[Dataset rows]
..........
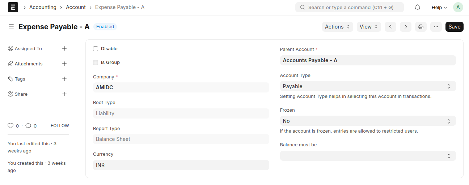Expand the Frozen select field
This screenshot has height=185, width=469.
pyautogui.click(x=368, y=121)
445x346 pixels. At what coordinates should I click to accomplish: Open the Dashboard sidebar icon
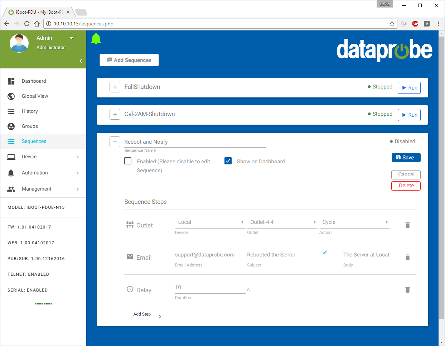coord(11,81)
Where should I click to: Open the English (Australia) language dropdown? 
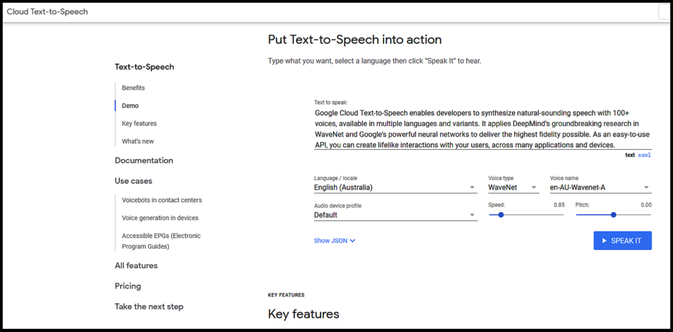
..........
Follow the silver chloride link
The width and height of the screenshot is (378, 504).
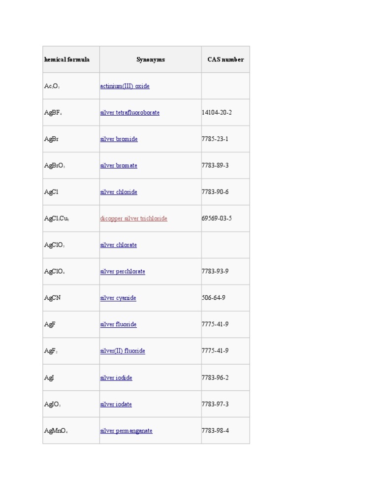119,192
..........
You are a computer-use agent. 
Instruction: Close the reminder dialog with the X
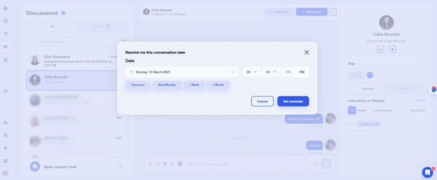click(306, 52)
..........
[Short exercise]
Collect every row above that contains the string "width", copying each one in full. Case counts.

[Answer to the exercise]
This screenshot has height=185, width=469.
The width and height of the screenshot is (378, 504).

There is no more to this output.